To change the repository name where I downloaded pretrained model from.
To change the value of “dbscan_min_samples” to “1” in the training spec file due to bellow information.

And, I only executed training process with 80% training dataset.

Best regards,
tao-v5_peoplenet_IR.zip (294.4 KB)
training_spec.txt (3.2 KB)
tfrecord_spec.txt (264 Bytes)

Could you set enable_auto_resize: true and retry? Refer to DetectNet_v2 - NVIDIA Docs.

Thank you for your reply.

Is it correct bellow?
I modified training_spec.txt.

augmentation_config {
preprocessing {
output_image_width: 960
output_image_height: 544
crop_right: 960
crop_bottom: 544
min_bbox_width: 1.0
min_bbox_height: 1.0
output_image_channel: 3
}
spatial_augmentation {
hflip_probability: 0.5
zoom_min: 1.0
zoom_max: 1.0
translate_max_x: 8.0
translate_max_y: 8.0
}
color_augmentation {
hue_rotation_max: 25.0
saturation_shift_max: 0.20000000298
contrast_scale_max: 0.10000000149
contrast_center: 0.5
}
enable_auto_resize: true
}

The error message was appeared and interrupted training process with the modified spec file.

google.protobuf.text_format.ParseError: 42:3 : Message type “AugmentationConfig” has no field named “enable_auto_resize”.
Execution status: FAIL

Please
preprocessing {
output_image_width: 960
output_image_height: 544
crop_right: 960
crop_bottom: 544
min_bbox_width: 1.0
min_bbox_height: 1.0
output_image_channel: 3
enable_auto_resize: true
}

Thank you for your reply.

It worked, but mAP% showed 0.0153.
It’s still too low.
Do you have another instruction?

Best regards,

tao-v5_peoplenet_IR_20240405.zip (295.1 KB)

Will try on my side.
Could you try below?

  batch_size_per_gpu: 4
  num_epochs: 60
  learning_rate {
    soft_start_annealing_schedule {
      min_learning_rate: 5e-07
      max_learning_rate: 5e-05
      soft_start: 0.10000000149
      annealing: 0.699999988079
    }
  }

Thank you for your kindly support.

Will try on my side.

Thanks a lot. I beg you your best solution.
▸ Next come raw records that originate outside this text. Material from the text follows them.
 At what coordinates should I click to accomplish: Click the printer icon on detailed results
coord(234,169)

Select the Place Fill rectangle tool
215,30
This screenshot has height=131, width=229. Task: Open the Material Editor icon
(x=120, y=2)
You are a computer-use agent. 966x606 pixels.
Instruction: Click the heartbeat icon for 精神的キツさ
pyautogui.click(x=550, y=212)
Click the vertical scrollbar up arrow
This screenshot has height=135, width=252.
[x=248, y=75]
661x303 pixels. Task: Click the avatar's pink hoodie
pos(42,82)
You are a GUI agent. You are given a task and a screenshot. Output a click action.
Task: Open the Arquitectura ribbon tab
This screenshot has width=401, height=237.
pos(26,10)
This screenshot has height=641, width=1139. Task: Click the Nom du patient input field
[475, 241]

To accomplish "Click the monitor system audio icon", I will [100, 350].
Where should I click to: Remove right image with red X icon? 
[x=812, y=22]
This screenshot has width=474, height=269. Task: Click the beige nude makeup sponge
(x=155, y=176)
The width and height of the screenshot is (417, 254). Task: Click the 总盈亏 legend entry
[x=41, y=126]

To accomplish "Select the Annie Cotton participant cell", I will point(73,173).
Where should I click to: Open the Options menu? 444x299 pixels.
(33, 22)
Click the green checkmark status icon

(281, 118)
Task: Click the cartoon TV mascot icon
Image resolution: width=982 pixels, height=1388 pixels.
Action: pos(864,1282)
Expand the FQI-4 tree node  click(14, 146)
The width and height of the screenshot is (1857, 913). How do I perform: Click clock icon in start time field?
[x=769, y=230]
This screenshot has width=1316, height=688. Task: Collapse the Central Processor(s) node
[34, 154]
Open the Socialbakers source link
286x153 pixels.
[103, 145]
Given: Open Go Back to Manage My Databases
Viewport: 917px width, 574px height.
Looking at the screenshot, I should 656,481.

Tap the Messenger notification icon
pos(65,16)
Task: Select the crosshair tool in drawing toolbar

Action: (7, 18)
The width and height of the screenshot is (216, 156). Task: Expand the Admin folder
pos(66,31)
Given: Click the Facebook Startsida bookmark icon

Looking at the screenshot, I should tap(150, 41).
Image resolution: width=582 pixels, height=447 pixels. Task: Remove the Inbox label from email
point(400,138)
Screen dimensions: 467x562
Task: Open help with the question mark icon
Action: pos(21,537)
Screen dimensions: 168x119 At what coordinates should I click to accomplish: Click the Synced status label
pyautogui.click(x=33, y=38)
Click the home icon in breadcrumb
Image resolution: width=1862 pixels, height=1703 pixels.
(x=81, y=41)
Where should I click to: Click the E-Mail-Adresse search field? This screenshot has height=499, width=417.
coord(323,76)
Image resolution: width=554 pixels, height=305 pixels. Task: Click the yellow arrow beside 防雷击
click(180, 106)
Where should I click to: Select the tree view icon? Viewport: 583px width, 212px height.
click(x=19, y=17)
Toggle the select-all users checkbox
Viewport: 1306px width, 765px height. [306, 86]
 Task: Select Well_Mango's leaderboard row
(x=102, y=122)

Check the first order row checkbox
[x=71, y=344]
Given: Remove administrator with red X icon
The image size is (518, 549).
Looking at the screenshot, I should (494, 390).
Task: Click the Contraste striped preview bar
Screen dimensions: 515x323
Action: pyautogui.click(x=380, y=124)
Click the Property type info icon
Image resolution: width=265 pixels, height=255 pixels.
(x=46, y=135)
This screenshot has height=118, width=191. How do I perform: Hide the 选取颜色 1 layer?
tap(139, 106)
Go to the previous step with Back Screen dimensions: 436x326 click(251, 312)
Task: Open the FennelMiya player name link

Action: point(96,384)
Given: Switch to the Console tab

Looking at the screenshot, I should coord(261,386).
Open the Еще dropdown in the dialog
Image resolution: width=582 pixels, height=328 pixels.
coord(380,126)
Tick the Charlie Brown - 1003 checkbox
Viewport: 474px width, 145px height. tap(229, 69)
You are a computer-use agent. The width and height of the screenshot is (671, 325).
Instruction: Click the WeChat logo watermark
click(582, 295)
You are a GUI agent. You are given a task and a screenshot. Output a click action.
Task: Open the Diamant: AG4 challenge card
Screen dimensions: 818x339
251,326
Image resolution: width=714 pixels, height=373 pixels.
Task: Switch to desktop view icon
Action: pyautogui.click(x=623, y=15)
BTW, I tried with suggested values.
Then, I got improvement mAP 45.56 %.

I’m wondering if you could explain us why come to this improvement with those values?
I want to achieve more higher mAP to close 80%.
So I’d l understand these values and get tips to improve retraining.

Best regards,
tao-v5_peoplenet_IR_20240405_2.zip (328.9 KB)

I believe the github is training from old TAO version. So, I suggest you to use TAO 4.0.1 version from TAO Toolkit | NVIDIA NGC instead.
$ docker run --runtime=nvidia -it --rm -v /your/local/folder:/docker/folder nvcr.io/nvidia/tao/tao-toolkit:4.0.1-tf1.15.5
Then run the training.
# detectnet_v2 train xxx
It should be working to get similar result.

Glad to know it gets improved in Tao 5. The soul is to tune the parameters to help decrease the training loss which is shown during training. For TAO 5.0, you can tune the bs, min_learning_rate, max_learning_rate and start_point, annealing_point.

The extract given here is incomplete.